The Browns gained 26 yards and didn't score again.
"I don't know exactly what he said, but that was classic Ray Lewis," Billick said. "He said, 'This isn't going to stand. This isn't us.' And the players responded to him."
After four playoff games in which opponents scored a combined 23 points, the Ravens defense reigned as the greatest force in football. And Lewis, love him or hate him, was the sport's signature player.
Lewis the leader
From then on, the images became a rite of autumn in Baltimore. The squirrel dance to Nelly's "Hot in Herre," as billowing flames accentuated each Lewis shimmy on his way into M&T Bank Stadium. The moments when he'd pull teammates into a tight pregame circle and scream, "Any dogs in the house?" The Pro Bowl appearances he racked up every season he was healthy.
Skeptics surely found him ridiculous at times, but those beside him, many of whom were sucked into Lewis' obsessive pursuit of greatness, saw it differently.
"The bravado and the dance, the whole nine yards, some people didn't care for it," Billick said. "They thought it was too much bluster or too much ego or too much about him. Until you were part of it. Then you saw exactly what it represented. Those people weren't around for every practice, every weight session, every meeting to see the consistency. Some could look from the outside and say, 'It's just a show.' But no. That was Ray through and through, every day."
Ravens owner Steve Bisciotti liked to sidle up to rookies as they walked off the practice field during training camp. "So tell me, who's the hardest-working player on this team?" he'd say, knowing the answer would be Lewis.
"And I was setting them up," Bisciotti recalled. "I'd say, 'Man, that's really disappointing.' They'd look at me quizzically. And I would say, 'I was hoping you would say it's you.' They'd kind of look at me like now they're embarrassed. And I would say, 'Let me get this straight. He has more experience than you. He has more accomplishments than you. And you're saying he tries harder than you, too?' "
Bisciotti was having a little fun, but he also wanted them to grasp the price of true greatness.
As a student of leadership in his pre-NFL business life, he found Lewis compelling.
"When I say the unique leaderships skills that Ray had, he literally could inspire you to give more than you think you could give, to sacrifice more than you think could sacrifice, and he drove people to be their best selves," Bisciotti said. "And it was by example. There was nobody watching more film, nobody staying in the gym longer after practice. So the effect he had on others, it's hard to quantify. But I do believe that playing next to Ray, you gave more than you would have or could have if he wasn't there. And I find that remarkable. I really do."
Lewis played for 17 seasons, almost unheard of in a league in which the average career is less than four. During what he termed his "last ride," the 37-year-old tore his triceps in the sixth game of the season. In typical fashion, he worked like a demon to defy the odds and return for the playoffs.
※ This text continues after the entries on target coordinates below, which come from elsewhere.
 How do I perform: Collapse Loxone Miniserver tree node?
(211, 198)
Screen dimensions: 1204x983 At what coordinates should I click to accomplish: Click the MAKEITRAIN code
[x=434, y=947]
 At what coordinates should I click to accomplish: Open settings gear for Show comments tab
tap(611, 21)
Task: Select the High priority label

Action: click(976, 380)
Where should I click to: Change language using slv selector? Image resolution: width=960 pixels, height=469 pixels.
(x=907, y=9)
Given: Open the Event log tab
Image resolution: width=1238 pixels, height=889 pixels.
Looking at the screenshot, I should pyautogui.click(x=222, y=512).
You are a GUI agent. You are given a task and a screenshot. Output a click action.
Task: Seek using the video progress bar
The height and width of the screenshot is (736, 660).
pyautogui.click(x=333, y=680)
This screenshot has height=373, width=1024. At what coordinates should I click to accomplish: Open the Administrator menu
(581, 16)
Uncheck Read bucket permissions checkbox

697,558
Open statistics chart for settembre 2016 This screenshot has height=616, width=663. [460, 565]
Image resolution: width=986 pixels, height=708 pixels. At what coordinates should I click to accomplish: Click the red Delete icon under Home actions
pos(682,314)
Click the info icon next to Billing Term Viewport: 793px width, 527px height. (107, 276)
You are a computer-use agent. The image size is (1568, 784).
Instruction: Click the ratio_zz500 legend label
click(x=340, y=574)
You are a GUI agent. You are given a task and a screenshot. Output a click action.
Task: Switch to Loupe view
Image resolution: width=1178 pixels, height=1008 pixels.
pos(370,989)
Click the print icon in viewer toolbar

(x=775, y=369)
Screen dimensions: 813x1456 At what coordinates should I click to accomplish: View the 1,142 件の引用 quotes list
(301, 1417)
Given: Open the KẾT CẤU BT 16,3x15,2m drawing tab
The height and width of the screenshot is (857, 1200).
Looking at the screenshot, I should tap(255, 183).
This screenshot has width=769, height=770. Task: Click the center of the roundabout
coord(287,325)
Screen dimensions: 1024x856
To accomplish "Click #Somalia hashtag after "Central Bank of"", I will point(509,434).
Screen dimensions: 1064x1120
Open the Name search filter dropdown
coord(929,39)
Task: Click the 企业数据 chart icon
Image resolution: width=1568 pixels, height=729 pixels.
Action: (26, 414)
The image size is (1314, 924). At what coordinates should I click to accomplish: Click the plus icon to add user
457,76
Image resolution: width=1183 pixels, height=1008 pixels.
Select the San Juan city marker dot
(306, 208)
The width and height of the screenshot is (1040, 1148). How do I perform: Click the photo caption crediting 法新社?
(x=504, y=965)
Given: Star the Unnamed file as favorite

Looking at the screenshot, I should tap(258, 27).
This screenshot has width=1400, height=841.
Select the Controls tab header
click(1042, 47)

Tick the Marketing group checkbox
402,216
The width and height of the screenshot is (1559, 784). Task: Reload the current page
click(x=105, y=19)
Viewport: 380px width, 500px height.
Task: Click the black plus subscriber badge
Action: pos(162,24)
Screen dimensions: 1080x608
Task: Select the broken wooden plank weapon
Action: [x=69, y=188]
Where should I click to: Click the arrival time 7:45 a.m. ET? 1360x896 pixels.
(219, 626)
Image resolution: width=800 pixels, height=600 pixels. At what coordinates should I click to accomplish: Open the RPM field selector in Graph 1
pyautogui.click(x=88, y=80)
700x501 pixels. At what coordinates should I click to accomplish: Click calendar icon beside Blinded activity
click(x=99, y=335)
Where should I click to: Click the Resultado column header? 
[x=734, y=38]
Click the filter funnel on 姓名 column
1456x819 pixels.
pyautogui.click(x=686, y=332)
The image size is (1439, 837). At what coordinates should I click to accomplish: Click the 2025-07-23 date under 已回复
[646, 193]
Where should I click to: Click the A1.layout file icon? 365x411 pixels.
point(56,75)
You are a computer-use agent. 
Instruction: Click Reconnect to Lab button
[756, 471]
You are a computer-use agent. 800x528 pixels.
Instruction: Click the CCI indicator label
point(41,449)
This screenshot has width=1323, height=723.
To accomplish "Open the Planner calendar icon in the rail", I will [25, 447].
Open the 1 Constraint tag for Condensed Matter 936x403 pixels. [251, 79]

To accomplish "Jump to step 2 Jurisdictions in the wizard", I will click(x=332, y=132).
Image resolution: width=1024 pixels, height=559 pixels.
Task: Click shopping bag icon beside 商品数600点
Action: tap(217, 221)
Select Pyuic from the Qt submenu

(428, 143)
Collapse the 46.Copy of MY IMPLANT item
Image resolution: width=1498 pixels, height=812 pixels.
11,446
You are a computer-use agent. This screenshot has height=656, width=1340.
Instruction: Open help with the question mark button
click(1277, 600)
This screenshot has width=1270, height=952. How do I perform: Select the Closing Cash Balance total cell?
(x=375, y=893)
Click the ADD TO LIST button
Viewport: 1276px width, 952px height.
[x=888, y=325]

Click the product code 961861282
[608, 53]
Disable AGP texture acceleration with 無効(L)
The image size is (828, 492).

In the Super Bowl, he was a step slower than the young San Francisco 49ers on the other side of the ball. But he still finished with seven tackles and celebrated the end of his career with a parade through the streets of Baltimore, the city he'd made his own.
He comes to town frequently in retirement, working to boost his Power 52 jobs initiative or shepherding groups of city children to Under Armour CEO Kevin Plank's Sagamore Farm, where he gives them a glimpse of a different world. He spends much of the rest of his time keeping up with his own children, all of whom are either in college or headed there.
Recently, he fell into conversation with an older Baltimore woman, who told him that every time she watched him dance out of the tunnel on Sunday, she felt a little more hopeful about the week ahead.
"If you can give somebody that gift," he said, his voice breaking. "If you can pass that gift … "
And for once, Ray Lewis was out of words.